Some Key Datasets and Tasks
- Irreducible Symmetric Group Characters: Estimating the symbol associated with two partitions.
- mHeight Function: Estimating the minimum height of 3412 patterns in a permutation.
- Grassmannian Cluster Algebras: Identifying cluster variables from a given Young tableau.
- Kazhdan-Lusztig Polynomials: Estimating coefficients of different degrees for two permutations.
- RSK Correspondence: Extracting a permutation from two Young tableaus.
- Schubert Polynomial Structure Constants: Estimating structural coefficients from three permutations.
- Lattice Paths Partial Orders: Predicting the partial order relationship of two lattice paths.
- Quiver Mutation Equivalence: Identifying the mutation similarity of two quivers.
- Weaving Patterns: Classifying a given matrix as a valid weaving pattern.
Applications and Case Studies of ML
Graph Neural Networks and QuiverMutation
In a case study, the rules of Quiver mutation were understood using Graph Neural Networks and Explainable AI (XAI). This led to the rediscovery of well-known theorems and the development of new conjectures.
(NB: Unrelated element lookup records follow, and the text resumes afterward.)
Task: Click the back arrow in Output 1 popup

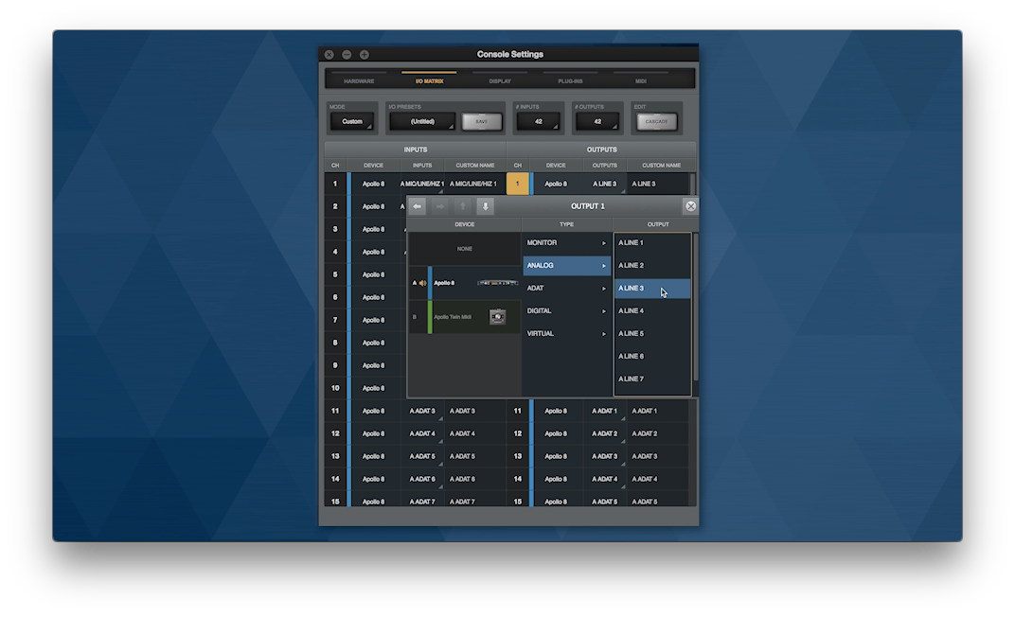Action: [417, 206]
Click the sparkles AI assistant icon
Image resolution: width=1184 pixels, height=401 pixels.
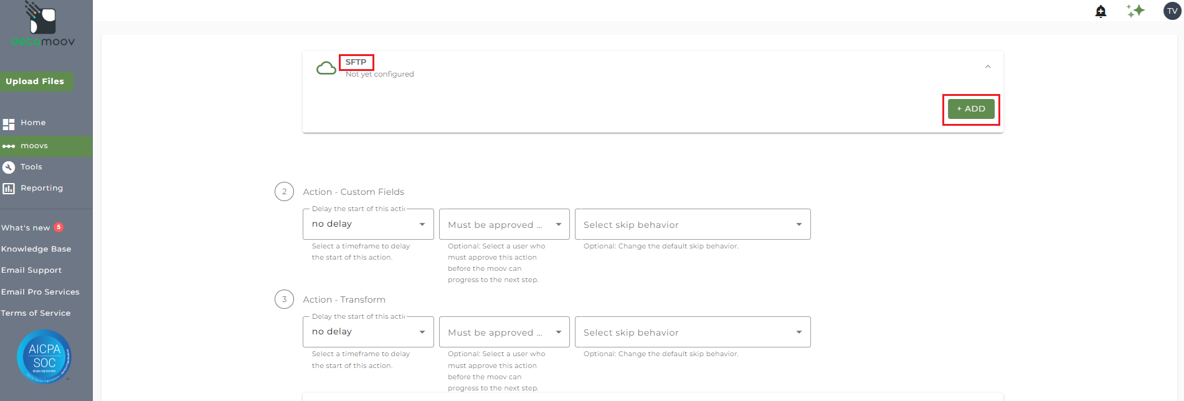coord(1135,11)
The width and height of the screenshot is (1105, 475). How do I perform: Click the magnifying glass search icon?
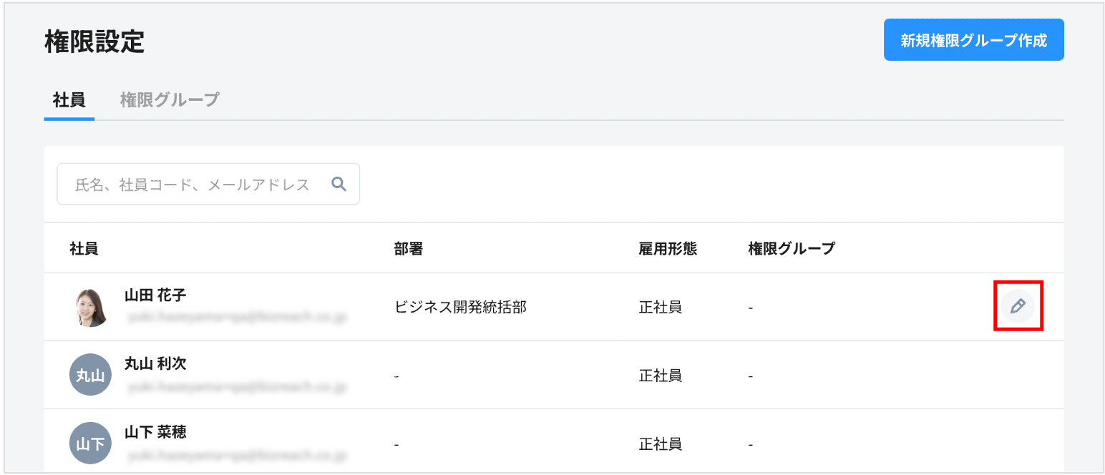click(x=339, y=184)
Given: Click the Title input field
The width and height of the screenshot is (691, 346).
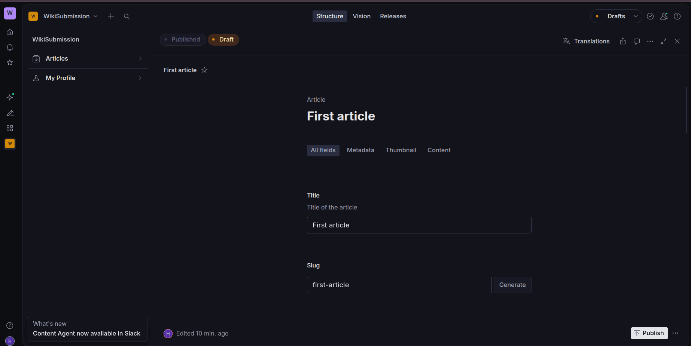Looking at the screenshot, I should click(418, 225).
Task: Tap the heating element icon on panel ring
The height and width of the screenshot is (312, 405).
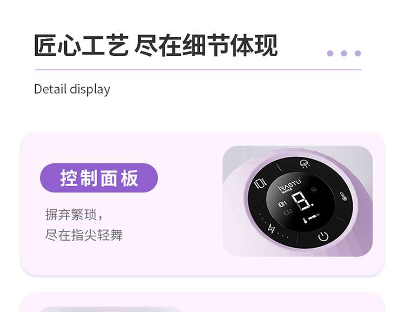Action: [260, 183]
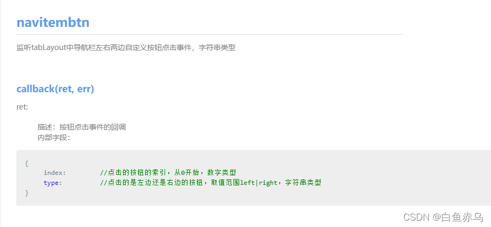Click the ret: label
This screenshot has width=491, height=227.
(x=22, y=107)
Program Synthesis and Schubert Polynomials
In another example, code generation using LLMs led to a near-perfect estimation of Schubert Polynomial Structure Constants. This process proved to be more human-organized and interpretable than traditional models.
Challenges
Creating mathematical datasets is challenging because:
- Imbalance of data
- Complexity and diversity of patterns
- Limited number of analyzable signals
Despite these challenges, the ACD Repo has provided a valuable platform for machine learning-based mathematical research.
Conclusion
The ACD Repo exemplifies the intersection of machine learning and high-level mathematics. This provides an opportunity not only for professional mathematicians but also for ML researchers to study open and challenging mathematical problems. In the future, machine learning models from such datasets could generate more effective predictions and mathematical insights.